Setelah puas, ku letakkan cangkir teh di sebelah tumpukan buku yang tersusun rapi diatas meja kayu besar berwarna putih dan duduk menyender ke punggung kursi, merebah dan melepas lelah setelah semalaman kubaca hingga habis semua buku buku itu, kuharap tidak akan mudah hilang begitu saja di otakku. Aku melakukan hal ini karena Dito tiba tiba menyuruh mempelajari tentang beberapa sejarah serta buku tentang psikologis. Sempat beberapa kali aku mengambil kesempatan untuk menanyakan tujuannya, namun jawaban tidak pernah memuaskan rasa penasaranku.

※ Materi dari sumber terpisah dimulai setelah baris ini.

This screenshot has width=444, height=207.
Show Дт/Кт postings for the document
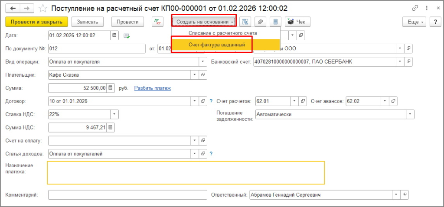pos(157,22)
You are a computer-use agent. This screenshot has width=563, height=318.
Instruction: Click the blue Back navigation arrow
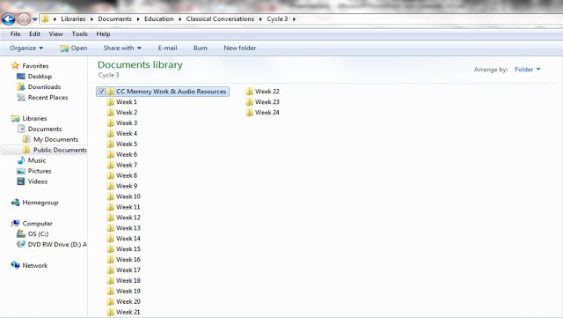click(x=9, y=19)
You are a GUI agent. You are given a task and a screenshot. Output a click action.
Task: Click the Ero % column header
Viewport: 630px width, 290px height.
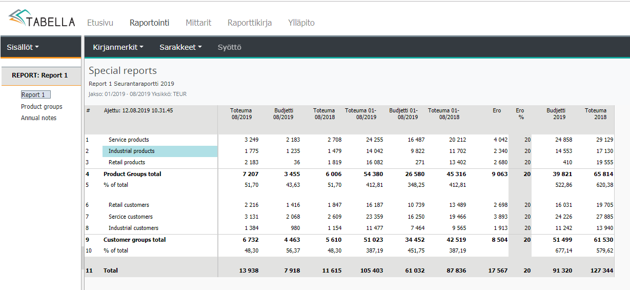(520, 113)
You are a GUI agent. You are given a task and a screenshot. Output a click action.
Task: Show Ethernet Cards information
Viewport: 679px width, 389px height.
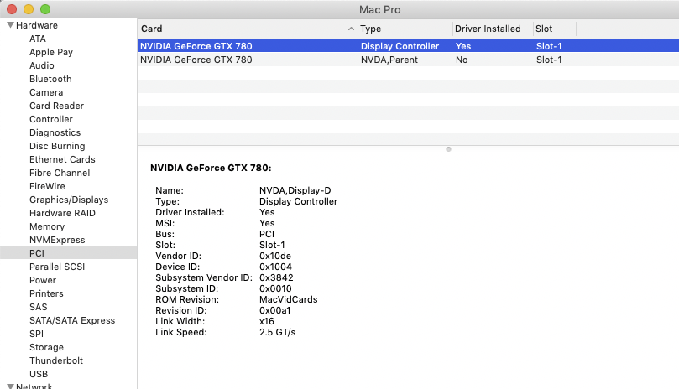pyautogui.click(x=62, y=159)
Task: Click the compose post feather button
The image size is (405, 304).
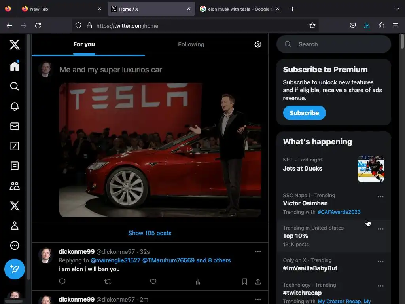Action: (x=15, y=269)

Aku sudah menetap di kamarku sejak seminggu yang lalu dan mulai merasa familiar dengan semua lokasi rumah ini. Walaupun rumah ini milik paman, namun penghuni tetap disini adalah adik perempuannya Dito bernama Nadya. Kebetulan ia juniorku saat di kampus. yang satu satunya kutahu darinya adalah tingkahnya yang tidak bisa diam dan selalu terlihat menggemaskan, maka tak heran jika dia menjadi salah satu primadona di jurusanku. Kadang kami sering kedapatan bertemu dalam harian kuliah kami dan yang pasti kutahu saat dia bertemu denganku adalah dia tidak pernah lupa untuk menyapaku dan menanyakan kabarku, membuatku kadang merasa tidak nyaman karena tidak ada yang tahu kalau kami saudara dan gosip gosip tidak mengenakan mulai bermunculan dari kawan kawanku.

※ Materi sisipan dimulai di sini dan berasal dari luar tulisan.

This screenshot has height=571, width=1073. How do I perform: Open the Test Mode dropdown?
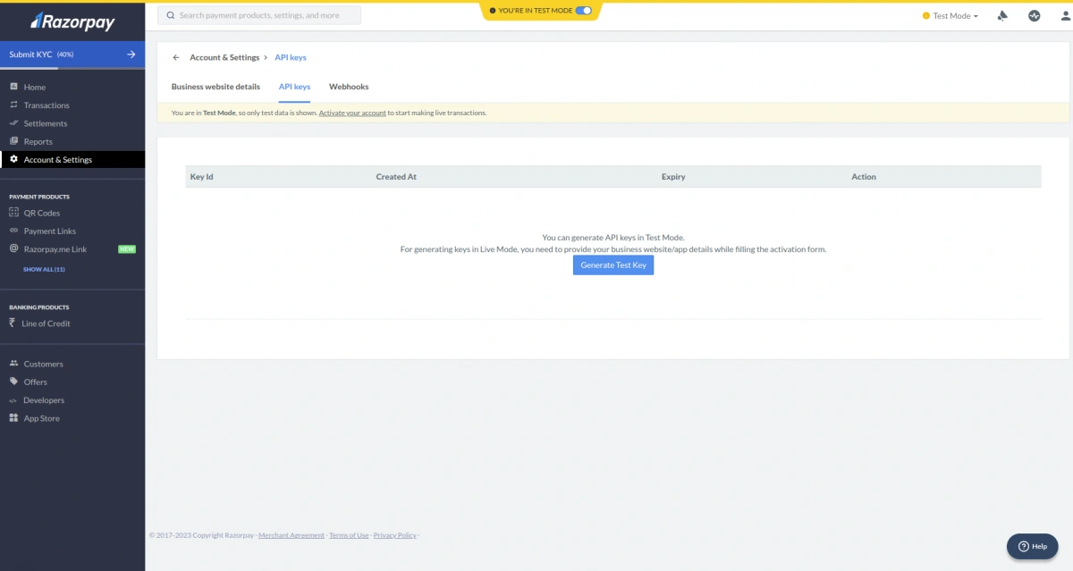coord(950,15)
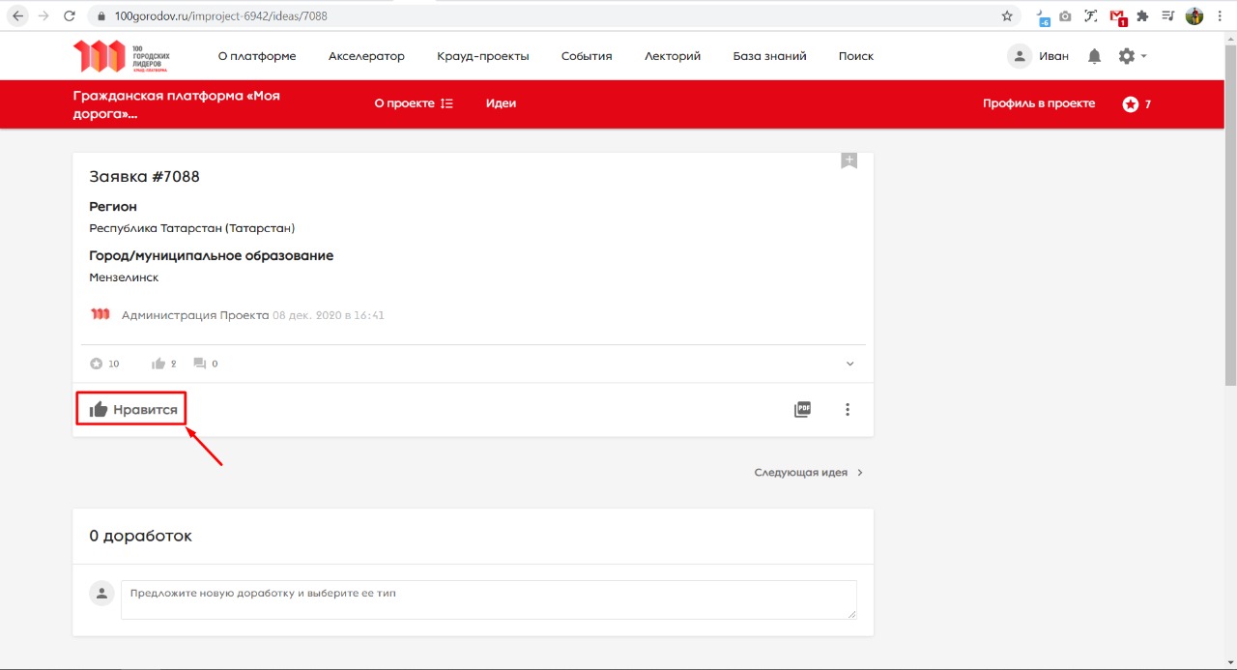Open the settings gear dropdown
Viewport: 1237px width, 670px height.
point(1131,56)
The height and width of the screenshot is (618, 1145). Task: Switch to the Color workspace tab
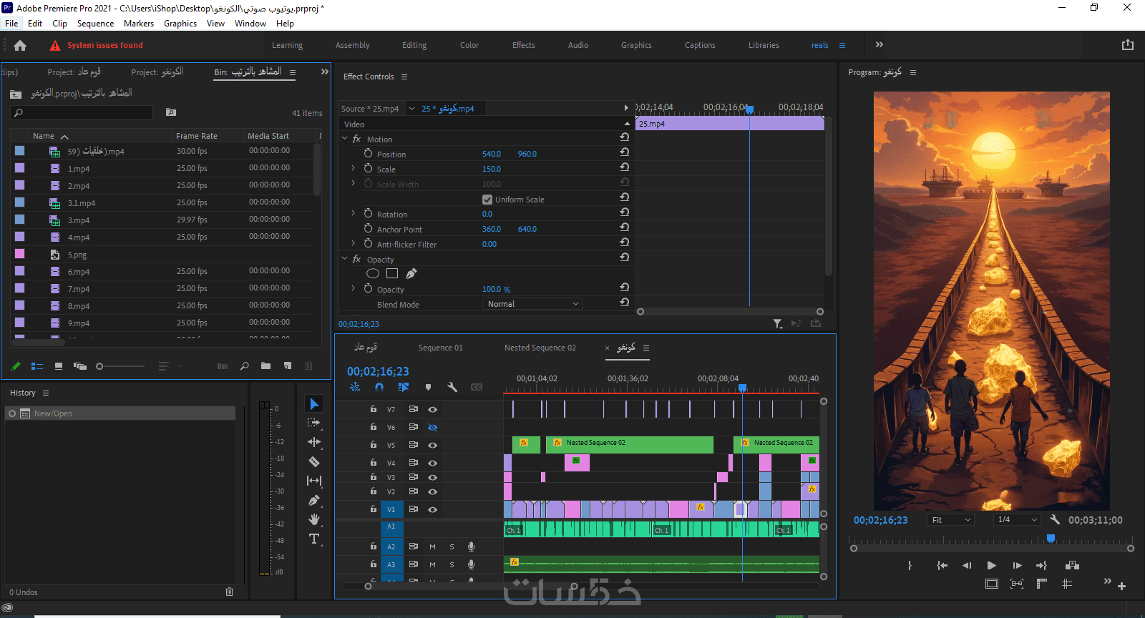(x=469, y=45)
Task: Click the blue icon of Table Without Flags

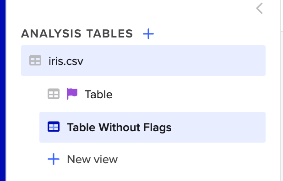Action: coord(54,127)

Satu hal yang melekat pada dirinya adalah warna hitam dari pakaian yang ia kenakan setiap harinya. Dengan kemeja berlengan pendek lalu menggunakan celana jeans panjang yang ditambah dengan rok dengan panjang hingga lututnya ditambah dengan sepatu kets yang selalu ia kenakan. Rambut yang terpotong pendek dengan poni kecil di depan dan sedikit bervolume sampai di belakang leher yang masing ujung rambut belakangnya dibuat bergelombang. Wajah segitiga berpipi tipis dan padat berbeda sekali dengan penampilan kakaknya. Mata agak melebar dengan alis kotak lurus melengkung, hidung yang tajam disertai bibirnya yang mungil dengan pipi yang sedikit chubby dan saat senyum akan muncul wajah imutnya dengan gigi putihnya. Aku sangat yakin dia jauh mirip dengan ibunya dibandingkan wajah ayahnya jika ibunya masih hidup sampai sekarang.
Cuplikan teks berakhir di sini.